How to Submit an App to the App Store – Guide for App Owners
4 aspects you have to know before submitting your iOS app to the App Store. Learn technical & legal prerequisites, the metadata you need to prepare, store requirements, and more. I share my insight basing on 5 years of experience as an iOS developer.
Read on to understand the above steps in detail. Below the article, in the FAQ section, you will find answers to questions like
- How long does it take to publish an iOS app?
- How much does it cost to publish an iOS app on the App Store?
- How do I distribute an iOS app internally?
The App Store is a platform to distribute iOS apps. It was developed by Apple and is the second-largest app store (after Google Play) with almost 1.96 million available apps. Whereas the exact number of apps may fluctuate as Apple and Google regularly remove low-quality content from their stores, the number of applications has been steadily increasing over the years.
With a focus on bringing the best experience for the end-user, the store ensures every app has the highest standards and brings something new. Apple wants their user to feel confident that the app they download is safe and will not break their phones. That is why:
- Users can choose whether or not to share data.
- Every week, over 500 experts review around 100k apps.
- There were over 150k app rejections last year for violating privacy guidelines and over 1M rejections for inadequate content.
- Every app has a page with detailed information, which an app owner must fill during the publishing process.
As you see, it’s important to prepare an attractive and informative Product Page, complete with all important information. It’s a crucial part of the entire app development process.
In our previous article, Publishing on App Stores, we described the process of app publishing in general – both on the App Store and Google Play. In this post, I will focus only on iOS and how to submit an app to the App Store. I will describe the most important aspects of iOS app publishing to make your review pass smoothly, without rejection.
You can also find out, how to publish an app on Google Play.
Before submitting your iOS app to the App Store
Check what important requirements you should know before you start publishing your application on the Apple App Store.
Take care of technical prerequisites
First, when talking about submitting your app to the App Store, we have to remember technical prerequisites.
1. Developer Account
In order to be able to submit apps to the App Store, you need to enroll in the Apple Developer Program. The annual cost of the account is $99. Besides the availability to publish the app, you get access to various benefits, such as access to the beta version of Apple software or testing tools like TestFlight.
2. App build uploaded to the App Store Connect
Before you send your app for review, you will need an app build. It has to be assigned to your developer account. The assignment can be made by your development team, which will create the proper certificate required by Apple on your Developer Account and sign the app build with it.
Keep in mind that, starting from April 2021, all iOS and iPadOS apps submitted to the App Store must be built with Xcode 12 and iOS 14 SDK.
#####
▸ **WORK TO DO**:
A. Rewrite the passage of the App Store guide starting at "- Every week, over" and ending at "for inadequate content.", changing "experts" to "reviewers".
B. Continue the App Store submission guide from its last sentence.

▸ **SUPPLIED INFORMATION**:
#####
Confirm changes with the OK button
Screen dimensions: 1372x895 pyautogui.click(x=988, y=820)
#####
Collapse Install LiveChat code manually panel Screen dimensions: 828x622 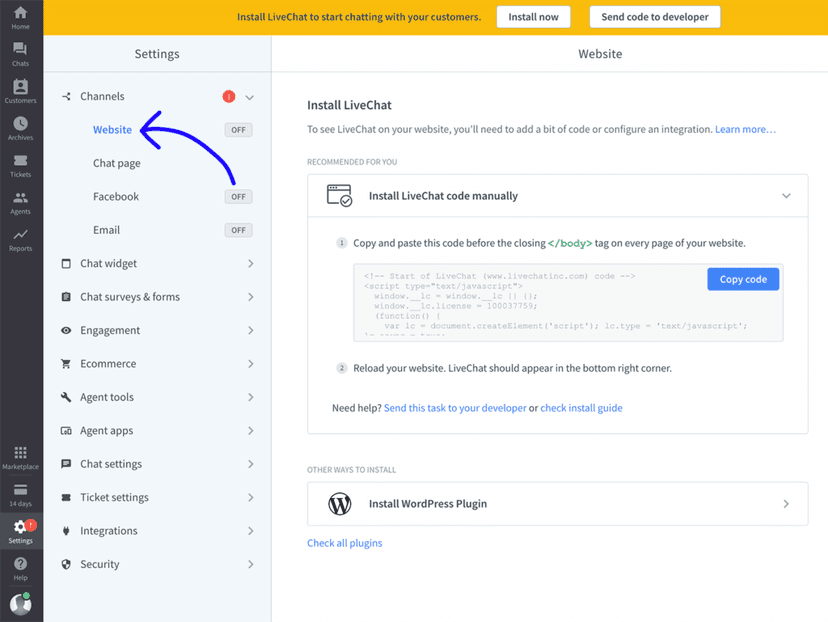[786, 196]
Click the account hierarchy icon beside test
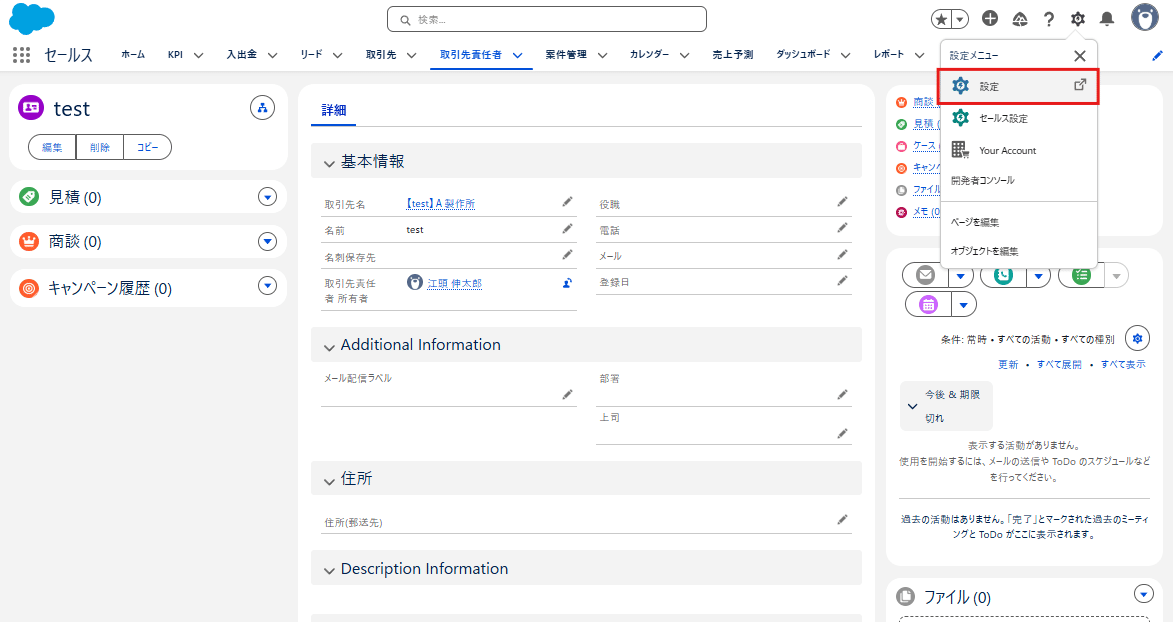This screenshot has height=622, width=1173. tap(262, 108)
#####
▸ **RESULTS**:
A.
- Every week, over 500 reviewers review around 100k apps.
- There were over 150k app rejections last year for violating privacy guidelines and over 1M rejections for inadequate content.

B.
Meet legal prerequisites
The iOS app you submit to the App Store has to comply with all legal requirements in any location where you make it available. A good example for EU/EEA countries is the well-known GDPR directives, which have been in effect since 25 May 2018.
Apple pays special attention to how user data is handled and if apps meet the Apple Developer Program License Agreement. The license describes the agreements for data collection and storage, data usage and sharing, health research data protection, and collecting data from kids.
Also, your app should only include the content that you created or that you have a license to use. In cases regarding using someone else’s content without proper rights, the app can be removed from the store.
Learn the official guidelines
Apple pays special attention to the quality of the apps and detailed app information visible on the Product Page in the App Store. They created their own guidelines about all aspects related to the app publishing process. This article focuses on the publishing steps that are required. Optional ones are described briefly.
Publishing process on the App Store
1. Create a New App in App Store Connect
The whole process starts in App Store Connect where you can open My Apps and tap the plus button in order to create a new app.
When creating a new app, you will be asked to fill in the following basic information:
- Platforms – here, you specify which Apple platforms your app supports.
- Name – up to 30 characters. This is the main app name that the user will see in the App Store (pic.1).
- Primary Language – the main language for the app’s information. In case of missing translations for a specific language, the primary language will be used.
- Bundle ID – here you can select from the app identifiers that are registered in the Developer Account (this value is unique for every app on the App Store). If the app build is ready, make sure you choose the same ID that was used in the Xcode during app archiving.
- SKU – stands for [Stock Keeping Unit]. This is an optional value. It could be helpful if you want to tie the app sales with whatever internal SKU number that your accounting is using.
- User access – specify if your app should be accessible to all members in your App Store Connect organization or to specific groups or people.
Filling all the required fields and tapping the ‘Create’ button will redirect you to the Product Page.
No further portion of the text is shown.